The general theory of practice—as disclosure and systematization of what earlier was implicitly contained in the forms of structures of particular cultural spheres—at last becomes possible thanks to the development of empirical science, and more precisely, of medical biology. The late 19th century brings a discovery of Ilya Mechnikov and Paul Ehrlich, which is difficult to overestimate, namely: the immune system. “[Since this discovery] in the sciences studying integral entities—animal organisms, species, ‘societies’ cultures—nothing can remain the same,” writes Sloterdijk. For it is only from that moment on that we are becoming aware of a number of processes shaping the functioning of complex, self-organizing, viable and self-reproducing systems, which are the objects of the philosopher’s interest: individual organisms, communities and ultimately cultures or civilizations. “This kind of immunological systems,” adds Sloterdijk, “might as well be described as organic
proto-forms of the sense of transcendence: thanks to the constant readiness of the immune system to act and its effectiveness, a living being actively confronts potential deadly threats and opposes them with the ability of its own organism to overcome what is deadly.” And man, as the only one in the universe of living creatures, may be said to function in three immunological spheres, autonomous, although interconnected, and closely cooperating immune systems.
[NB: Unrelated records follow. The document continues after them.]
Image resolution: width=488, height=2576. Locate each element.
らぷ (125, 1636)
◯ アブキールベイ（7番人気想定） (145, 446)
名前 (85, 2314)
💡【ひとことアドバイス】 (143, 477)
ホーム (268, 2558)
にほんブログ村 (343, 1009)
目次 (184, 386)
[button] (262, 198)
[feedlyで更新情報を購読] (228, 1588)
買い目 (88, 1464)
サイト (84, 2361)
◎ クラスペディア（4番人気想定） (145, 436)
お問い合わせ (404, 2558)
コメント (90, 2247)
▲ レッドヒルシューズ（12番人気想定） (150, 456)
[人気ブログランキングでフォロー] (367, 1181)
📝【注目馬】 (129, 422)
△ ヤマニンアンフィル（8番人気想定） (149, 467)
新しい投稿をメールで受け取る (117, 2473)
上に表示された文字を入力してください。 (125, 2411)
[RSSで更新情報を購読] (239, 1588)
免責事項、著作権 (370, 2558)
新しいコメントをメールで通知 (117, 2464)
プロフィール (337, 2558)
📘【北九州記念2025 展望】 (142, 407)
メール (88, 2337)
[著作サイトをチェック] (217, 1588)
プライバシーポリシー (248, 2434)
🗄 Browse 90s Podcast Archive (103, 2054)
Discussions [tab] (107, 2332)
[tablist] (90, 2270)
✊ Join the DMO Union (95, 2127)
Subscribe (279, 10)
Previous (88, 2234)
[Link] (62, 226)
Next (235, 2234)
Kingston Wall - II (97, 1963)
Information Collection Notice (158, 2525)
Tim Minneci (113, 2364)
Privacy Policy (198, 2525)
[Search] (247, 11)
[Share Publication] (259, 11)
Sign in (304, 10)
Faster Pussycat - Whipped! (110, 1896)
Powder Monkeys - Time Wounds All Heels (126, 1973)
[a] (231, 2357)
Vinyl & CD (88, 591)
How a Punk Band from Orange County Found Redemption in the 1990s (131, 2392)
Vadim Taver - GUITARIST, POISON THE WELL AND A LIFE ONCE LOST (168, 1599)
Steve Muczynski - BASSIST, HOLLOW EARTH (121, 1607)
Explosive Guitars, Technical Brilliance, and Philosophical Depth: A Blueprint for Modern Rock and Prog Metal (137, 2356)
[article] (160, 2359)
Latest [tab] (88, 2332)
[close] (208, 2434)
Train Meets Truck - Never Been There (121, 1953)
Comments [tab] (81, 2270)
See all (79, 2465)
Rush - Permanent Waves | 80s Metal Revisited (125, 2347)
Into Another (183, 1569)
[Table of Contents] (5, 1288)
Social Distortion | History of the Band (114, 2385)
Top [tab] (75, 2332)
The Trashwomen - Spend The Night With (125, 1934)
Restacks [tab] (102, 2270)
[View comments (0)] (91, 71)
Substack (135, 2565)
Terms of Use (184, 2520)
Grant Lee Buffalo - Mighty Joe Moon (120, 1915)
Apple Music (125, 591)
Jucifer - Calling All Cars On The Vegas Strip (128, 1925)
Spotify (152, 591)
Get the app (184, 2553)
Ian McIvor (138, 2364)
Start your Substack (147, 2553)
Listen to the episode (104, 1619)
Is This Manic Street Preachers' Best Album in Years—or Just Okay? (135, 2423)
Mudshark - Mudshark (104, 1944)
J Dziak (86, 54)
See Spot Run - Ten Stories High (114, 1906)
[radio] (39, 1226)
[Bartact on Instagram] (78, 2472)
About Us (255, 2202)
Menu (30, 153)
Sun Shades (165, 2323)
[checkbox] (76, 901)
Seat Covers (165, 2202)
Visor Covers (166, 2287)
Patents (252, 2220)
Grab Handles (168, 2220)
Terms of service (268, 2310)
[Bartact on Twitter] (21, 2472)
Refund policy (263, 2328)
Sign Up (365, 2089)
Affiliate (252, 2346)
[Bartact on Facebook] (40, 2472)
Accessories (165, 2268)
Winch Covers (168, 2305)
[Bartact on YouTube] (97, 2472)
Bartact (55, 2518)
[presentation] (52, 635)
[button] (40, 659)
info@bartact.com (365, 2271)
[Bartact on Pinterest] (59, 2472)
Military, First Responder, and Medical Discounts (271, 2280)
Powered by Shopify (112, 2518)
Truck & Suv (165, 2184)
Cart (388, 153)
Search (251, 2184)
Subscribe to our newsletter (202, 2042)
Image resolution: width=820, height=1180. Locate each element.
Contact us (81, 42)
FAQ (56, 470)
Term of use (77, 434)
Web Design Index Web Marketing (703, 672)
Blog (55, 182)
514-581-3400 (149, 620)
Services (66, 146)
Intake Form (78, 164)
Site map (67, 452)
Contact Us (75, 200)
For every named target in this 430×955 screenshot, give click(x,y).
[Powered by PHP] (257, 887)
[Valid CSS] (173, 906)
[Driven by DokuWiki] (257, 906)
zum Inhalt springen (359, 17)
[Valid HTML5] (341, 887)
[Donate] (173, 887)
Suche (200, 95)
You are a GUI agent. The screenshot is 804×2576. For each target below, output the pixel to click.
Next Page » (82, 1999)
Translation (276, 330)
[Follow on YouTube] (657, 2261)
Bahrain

The first one is simply biological, connected with physical survival of an individual organism, defense from microbes and direct threats which could break the continuity of its biological existence. The second one is social, composed of legal, mutual and military practices which a given community uses to confront strangers which pose a threat to it. And the third system, the most important and complex, is symbolic immunization, thanks to which man (but also entire communities, entire generations) attempts to cope with his “own vulnerability to events brought about by destiny, including death, assuming the form of imagined anticipations and mental armor.” And it is in the broad context of the immune system that the whole argument put forward by Sloterdijk is played out.
5.
Producing the above characteristics and adopting the above assumptions, Sloterdijk tracks—on the pages of his book which overwhelms with details and facts—the fate of the constantly practicing homo immunologicus, from antiquity to the present time, from the Far East to the erstwhile centers of civilization of the white man. As befits a self-pronounced conservatist, in the description of modernity his tone assumes a somewhat bitter note—especially in those moments where he complains about contemporary education and art. In his opinion, both are devoid of the awareness of the proper structure and direction of a successful immunization process. Both are bogged down in a sterile self-referentiality, they lose from sight the primacy of self-improvement or at least of transcending the achievements of earlier generations. Paradoxically,as we are dealing with an essentially degenerated form, this awareness has not vanished in the current forms of athleticism. But transcending the achievements of previous generations is realized here only through multiplying monstrosity—through consumption of more and more sophisticated and intense performance- enhancing drugs and crossing barriers insurmountable for human biology.
But the ultimate goal of Sloterdijk is not to formulate some kind of memento for his contemporaries or to lay bare the decadence of today’s state of the world. His book—a fountain of erudition and a composition of sophisticated sentences exhibiting a rare beauty—probably wants to be above all a source of inspiring insight, so that we can see the fundamental institutions of our culture in a completely different light. In a light, let us add, which is equally present in cultures which seem radically different from ours.
So Sloterdijk really comes with a message of a new, radical universalism. Perhaps the most profound among all which have been proclaimed so far. In fact, he says, all cultural differences are merely contingent. What unites us is our common participation in the imperative of continuous practice. We must change our life, and we must understand how important consequences it entails.